**Exercise goal:**
With the pictures left out, write out exactly the lines of the listing below that run from the line with "The height and width of the screenshot is (393, 868)." through the line with "This screenshot has height=530, width=812.".

**Extracted information:**
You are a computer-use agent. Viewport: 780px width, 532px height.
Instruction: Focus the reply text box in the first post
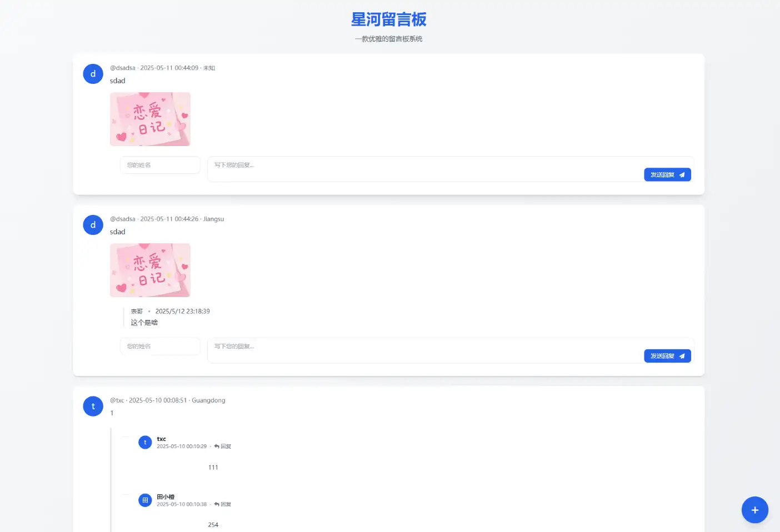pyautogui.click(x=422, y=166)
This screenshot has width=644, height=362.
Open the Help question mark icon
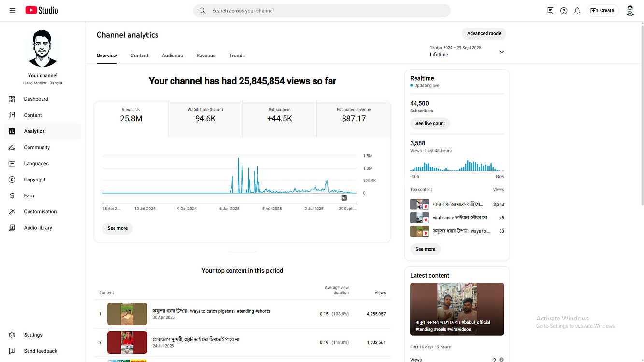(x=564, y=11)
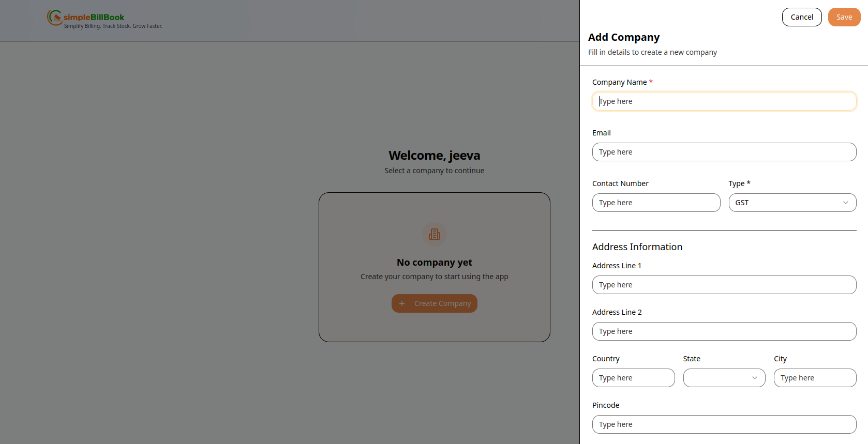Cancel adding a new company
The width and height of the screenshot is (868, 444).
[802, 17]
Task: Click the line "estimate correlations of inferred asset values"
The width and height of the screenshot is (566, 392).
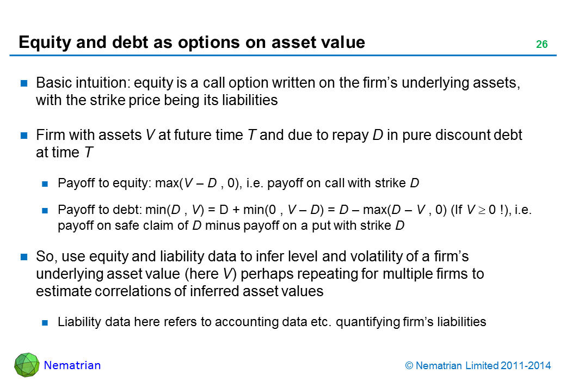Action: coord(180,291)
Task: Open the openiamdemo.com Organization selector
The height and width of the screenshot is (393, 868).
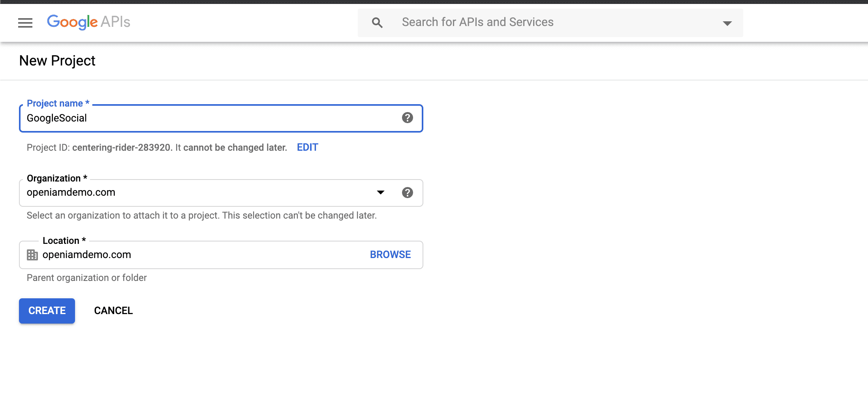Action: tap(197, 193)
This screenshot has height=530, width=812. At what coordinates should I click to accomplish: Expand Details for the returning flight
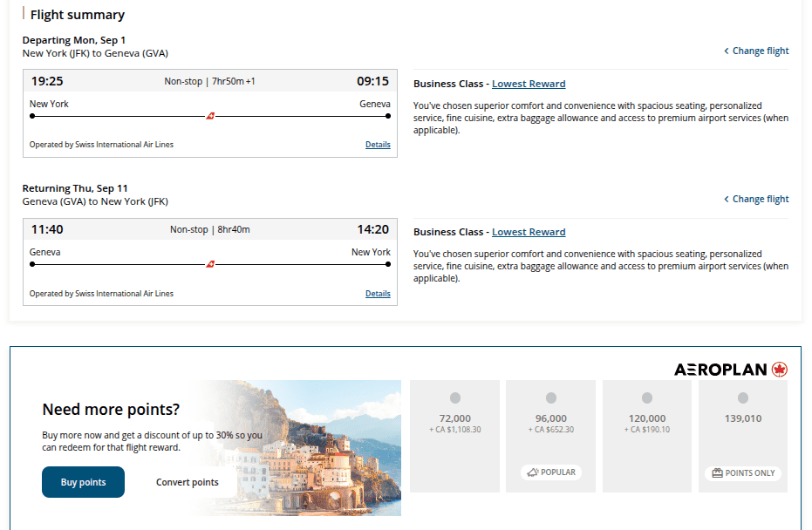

* * *

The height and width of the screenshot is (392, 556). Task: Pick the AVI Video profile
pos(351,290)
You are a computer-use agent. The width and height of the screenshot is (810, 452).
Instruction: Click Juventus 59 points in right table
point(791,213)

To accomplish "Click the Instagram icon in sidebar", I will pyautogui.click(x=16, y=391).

**Exercise solution:**
The height and width of the screenshot is (393, 868).
Action: tap(197, 193)
This screenshot has height=530, width=812. At what coordinates should I click to accomplish: Expand Details for the returning flight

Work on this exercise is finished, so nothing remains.